FORNERO: BRUNETTA, CON SUA RIFORMA PERSI OLTRE 300 MILA POSTI DI LAVORO
Dichiarazione dell’onorevole Renato Brunetta, coordinatore dei dipartimenti del Pdl:
“Ho da subito criticato la riforma Fornero del mercato del lavoro, e in Parlamento ho difeso questa mia posizione non votando la fiducia posta dal governo a questo provvedimento sbagliato. Adesso, ma non ce n’era bisogno, anche i primi dati ufficiali relativi al periodo post-riforma Fornero legittimano questa mia battaglia.
In 3 mesi, da luglio a settembre 2012, sono andati persi oltre 57 mila lavoratori a progetto. Dalla data dell’entrata in vigore della riforma Fornero sono andati in fumo circa 302 mila posti di lavoro (nel periodo tra luglio e dicembre 2012).

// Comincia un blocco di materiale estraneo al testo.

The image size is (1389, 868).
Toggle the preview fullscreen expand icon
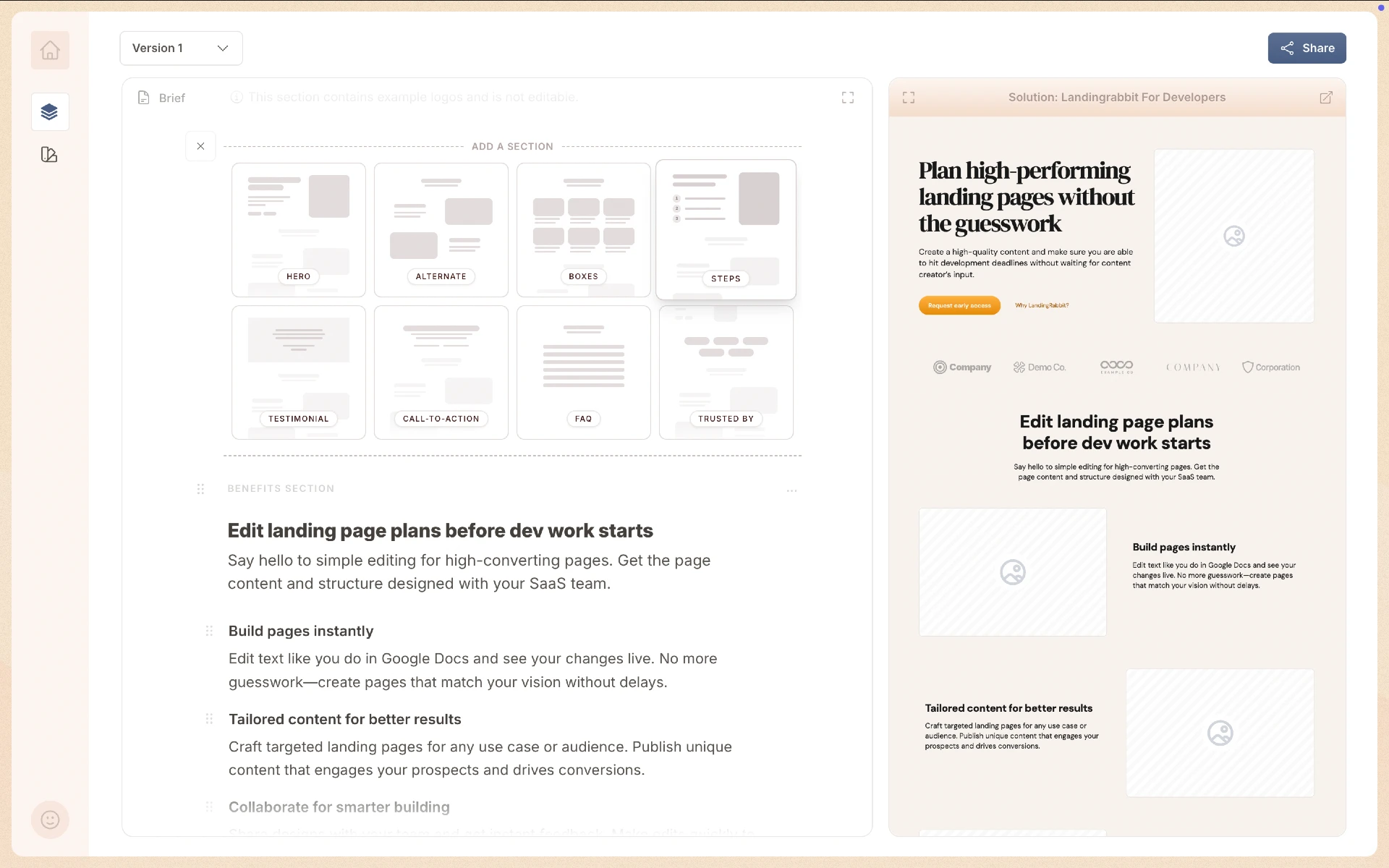(x=909, y=97)
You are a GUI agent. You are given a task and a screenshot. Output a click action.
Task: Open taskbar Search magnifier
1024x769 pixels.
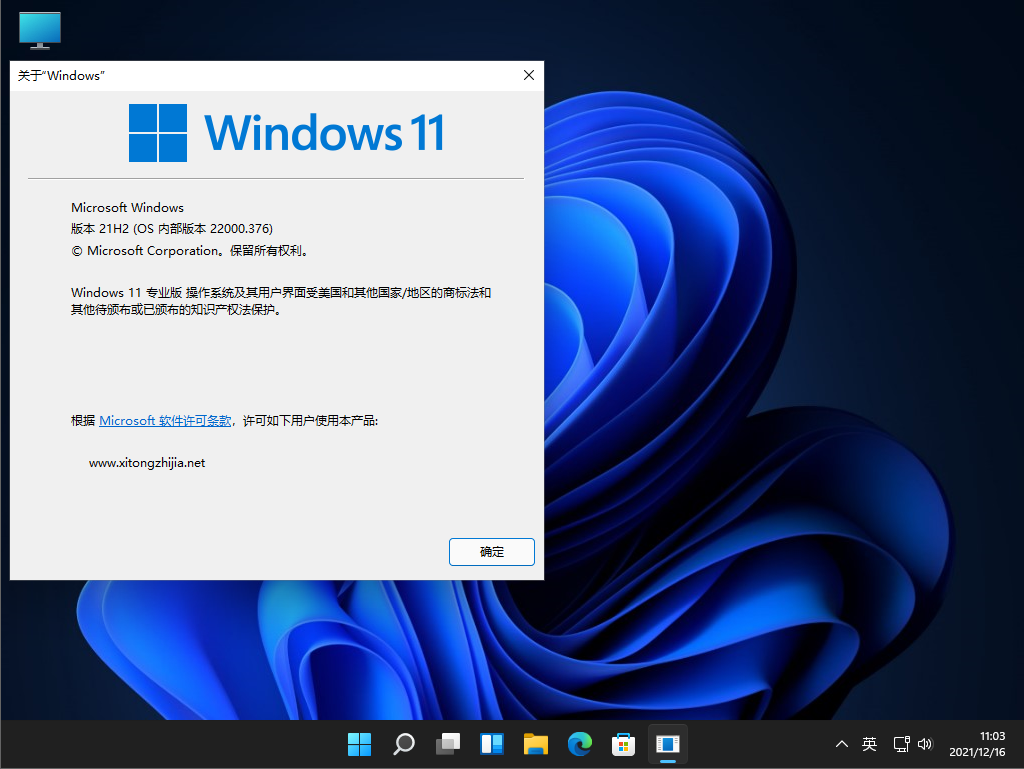coord(403,744)
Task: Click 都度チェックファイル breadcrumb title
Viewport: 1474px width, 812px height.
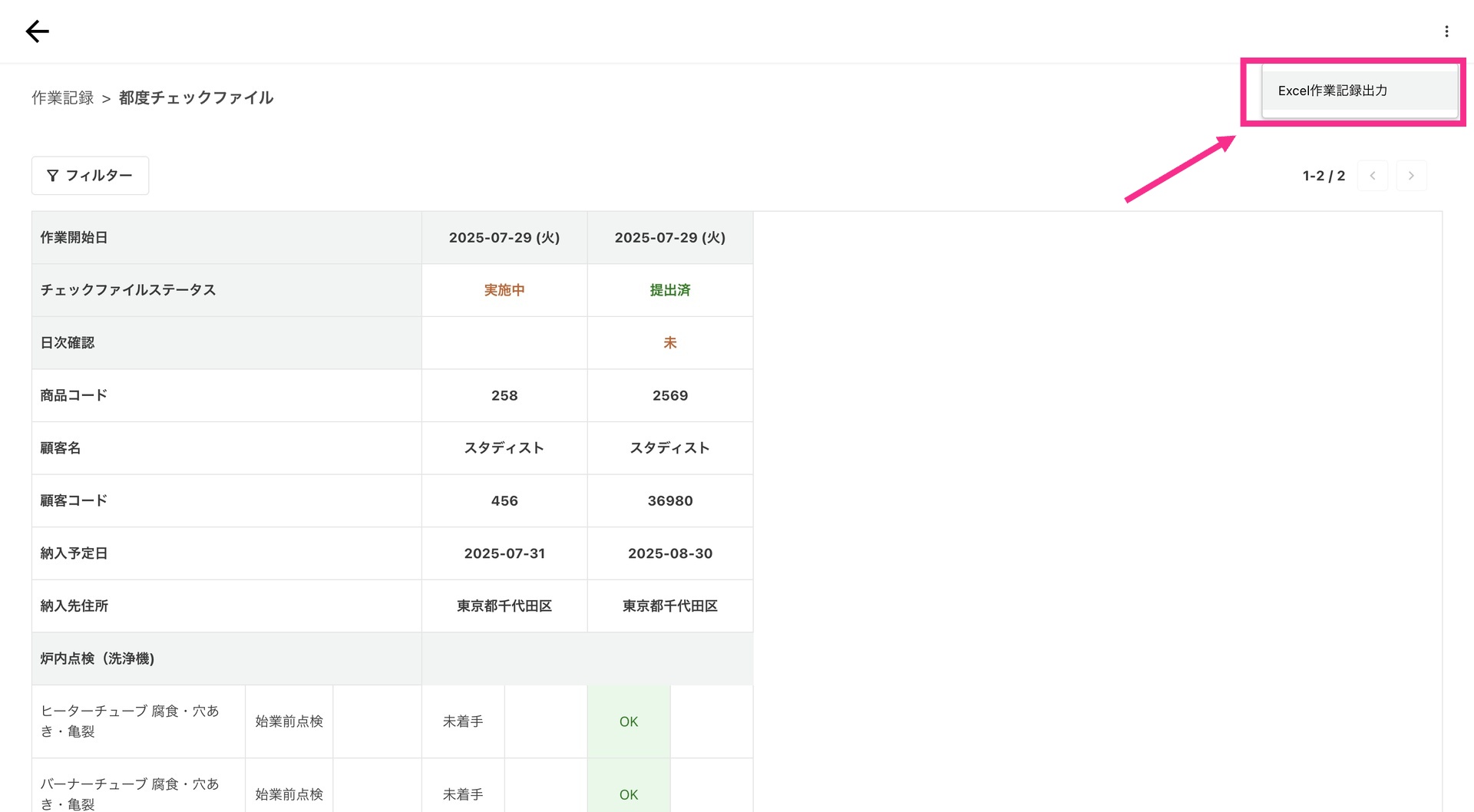Action: tap(196, 98)
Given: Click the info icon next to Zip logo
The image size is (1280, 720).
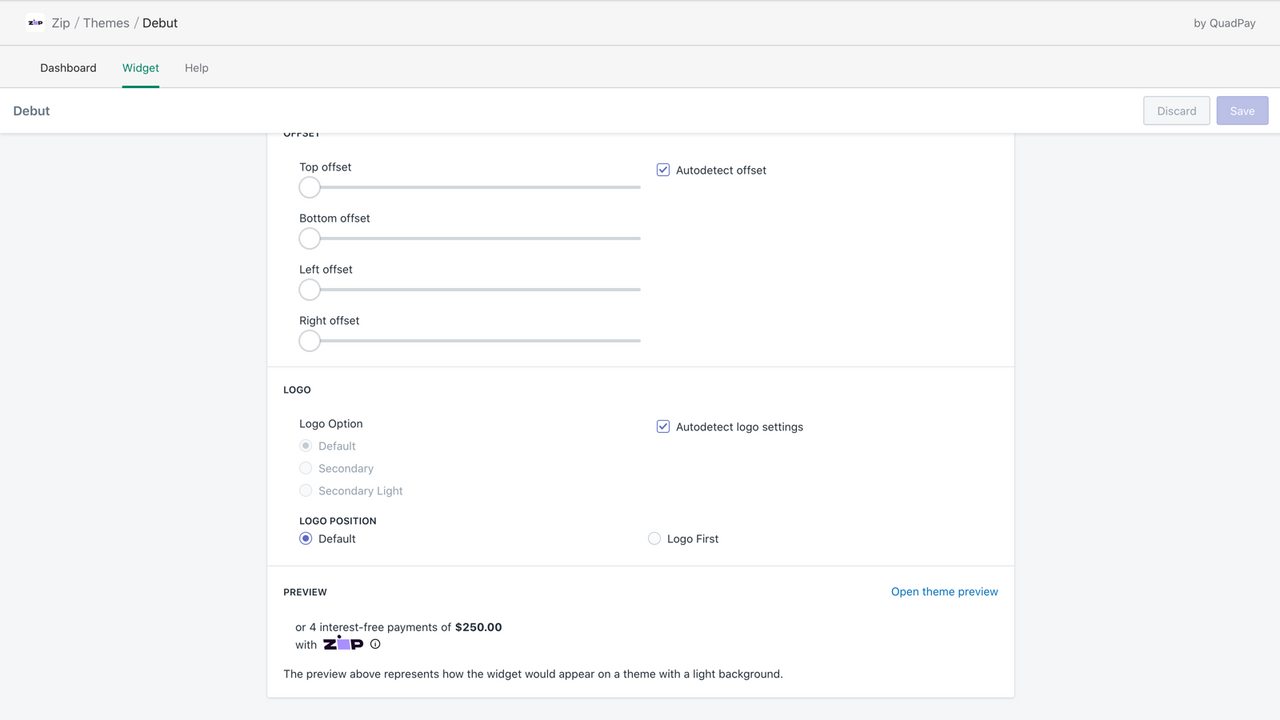Looking at the screenshot, I should pos(375,644).
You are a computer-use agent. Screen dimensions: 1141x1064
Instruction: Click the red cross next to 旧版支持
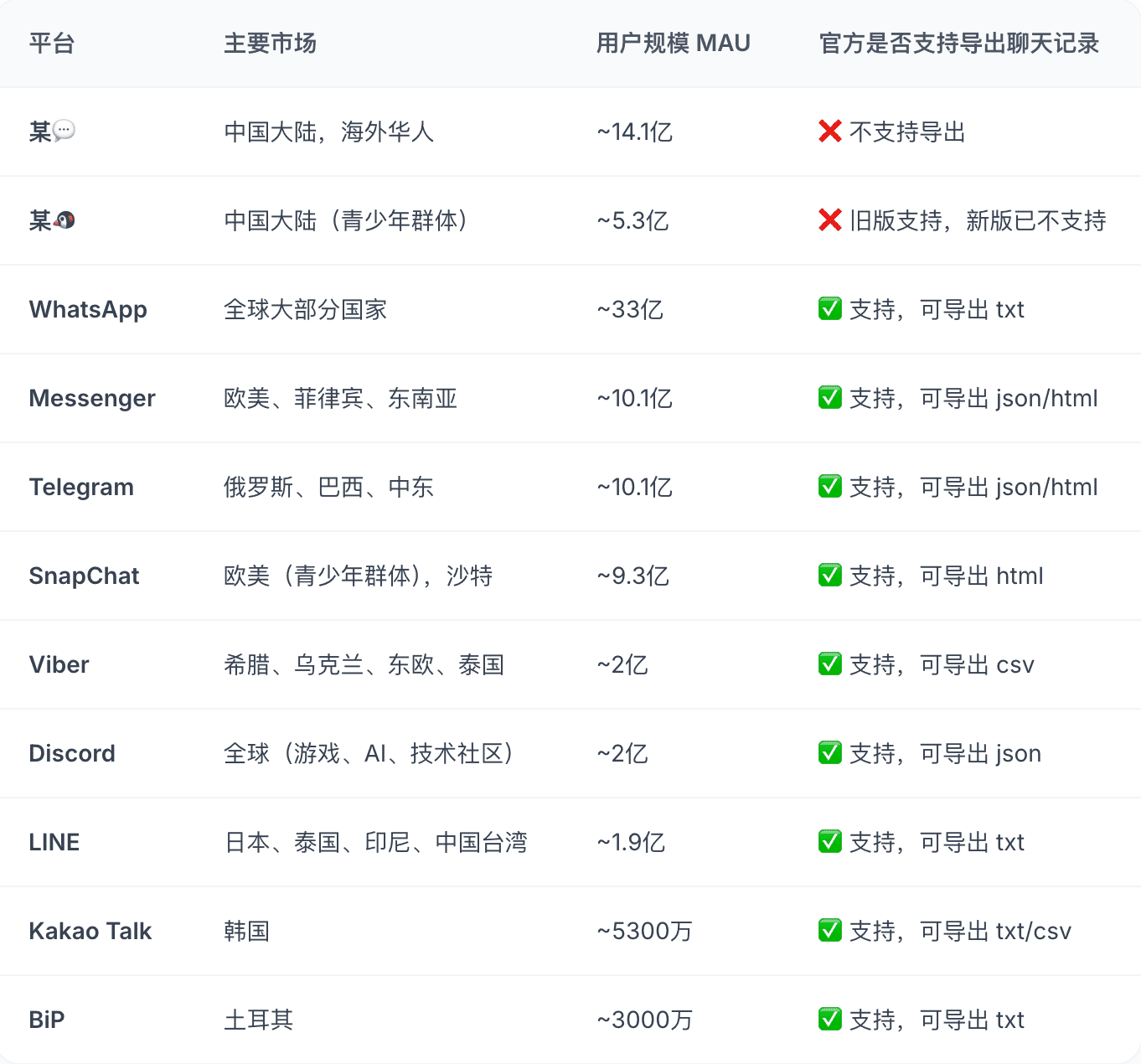pos(829,220)
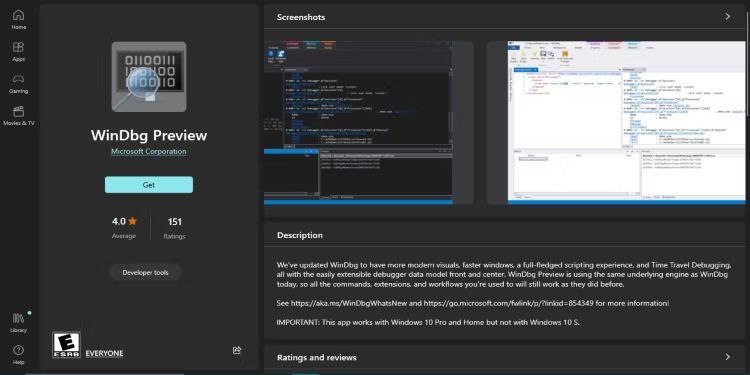Click the Help question mark icon
The width and height of the screenshot is (750, 375).
pyautogui.click(x=19, y=350)
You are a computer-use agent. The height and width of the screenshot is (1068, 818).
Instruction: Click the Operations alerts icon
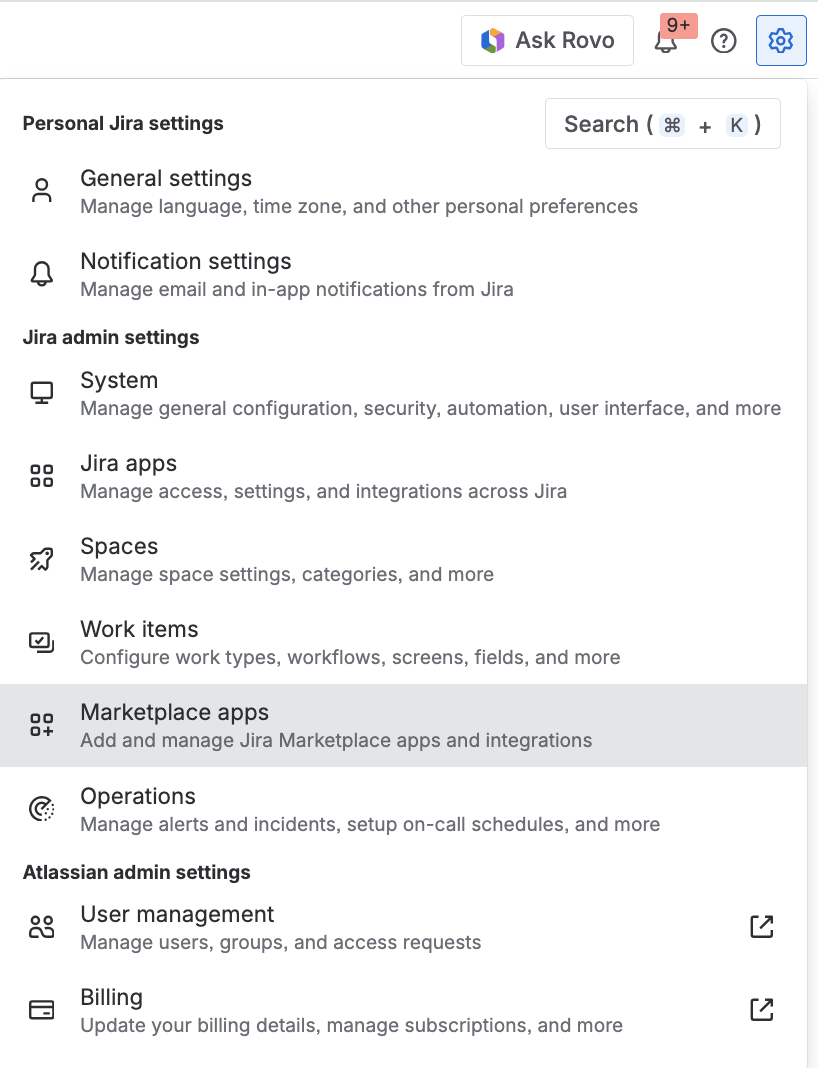click(41, 809)
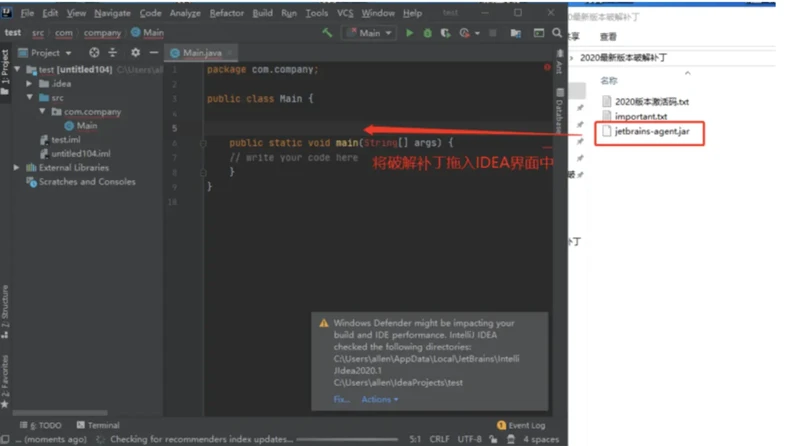Open Project panel settings gear
Screen dimensions: 800x446
point(135,52)
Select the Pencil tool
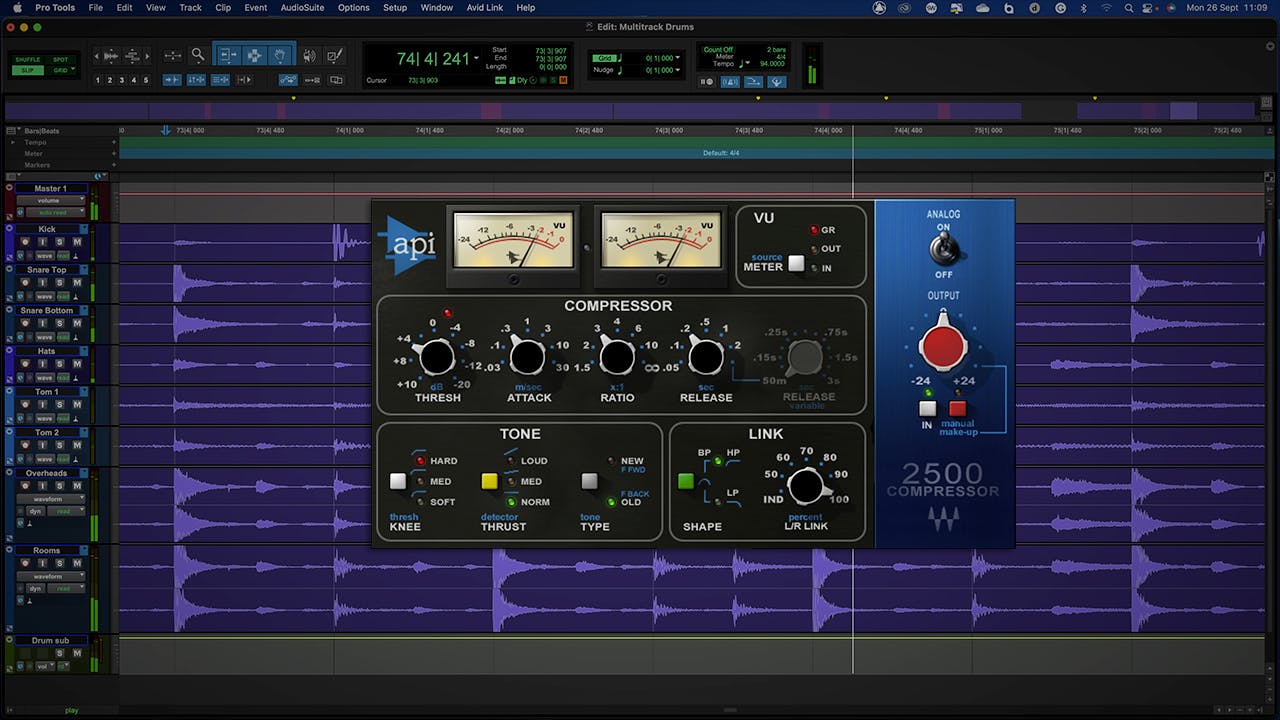This screenshot has width=1280, height=720. click(335, 56)
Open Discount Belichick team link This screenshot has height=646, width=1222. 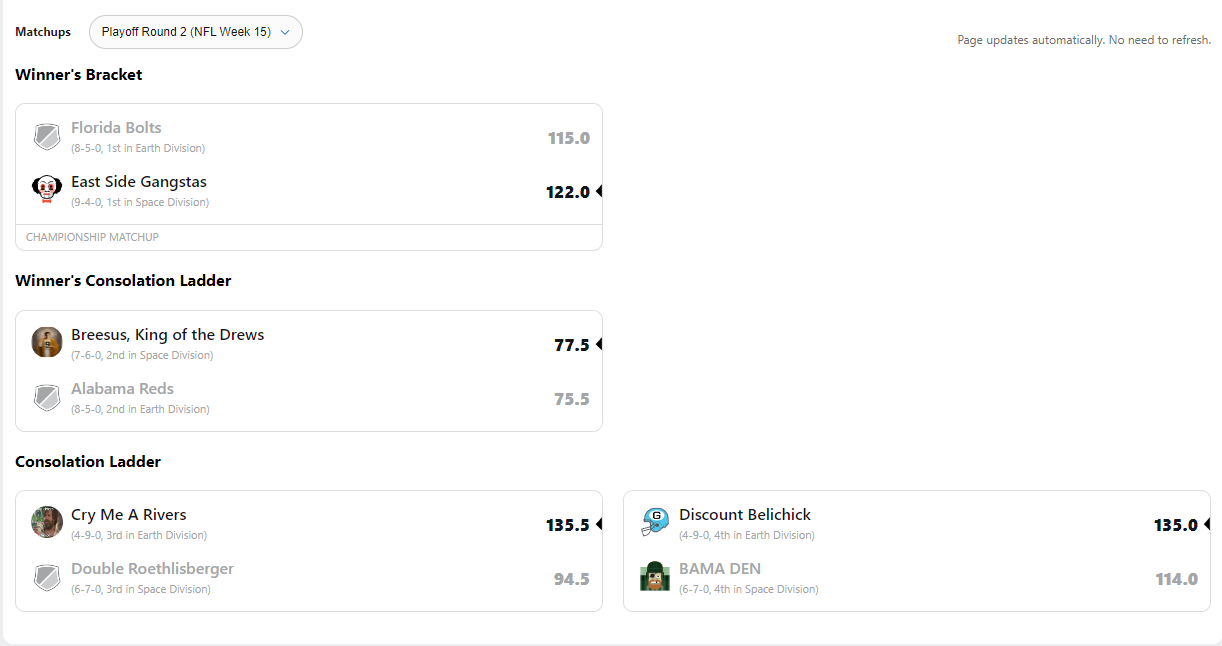[745, 515]
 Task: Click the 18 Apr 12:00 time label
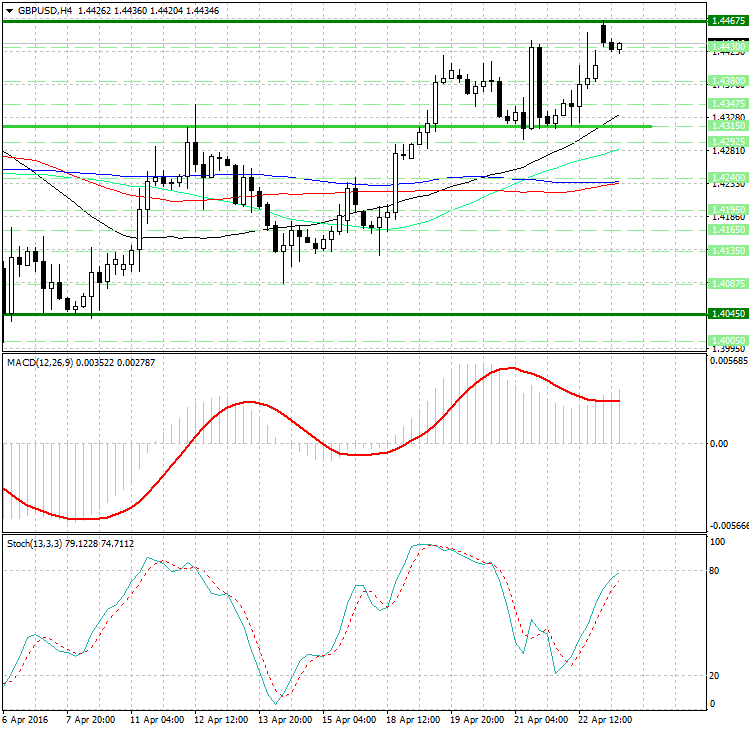413,719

E la situazione, già drammatica, è destinata a peggiorare. La Banca d’Italia ha stimato che nei prossimi mesi si assisterà a un’ulteriore flessione della domanda: il tasso di posti vacanti, già basso, si è ancora ridotto (da 0,7 a 0,5 per cento delle posizioni lavorative attive nel terzo trimestre).
Mentre un’indagine del sistema informativo ‘Excelsior’ di Unioncamere e Ministero del Lavoro mostra chiaramente tutte le difficoltà dei datori di lavoro nell’utilizzo dei nuovi contratti: nei primi tre mesi del 2013 le imprese dell’industria e dei servizi hanno previsto di rinunciare a 80.200 posizioni.
Come se non bastasse, il contratto di apprendistato, su cui la riforma Fornero ha puntato come canale privilegiato d’ingresso al lavoro, rimane pressoché inutilizzato: nel terzo trimestre 2013 ne saranno attivati appena 8.800 (il 3,9% dei flussi in ingresso programmati totali nel periodo). Addirittura nel secondo trimestre 2012 (prima quindi dell’arrivo della riforma Fornero) se ne attivavano di più, circa 10.300.
Ad una situazione già difficile, a causa della crisi internazionale, il governo Monti e il ministro Fornero hanno aggiunto l’orrenda spada di Damocle di una riforma del mercato del lavoro sbagliata e che sta producendo danni inestimabili. Grazie professor Monti, grazie professoressa Fornero”.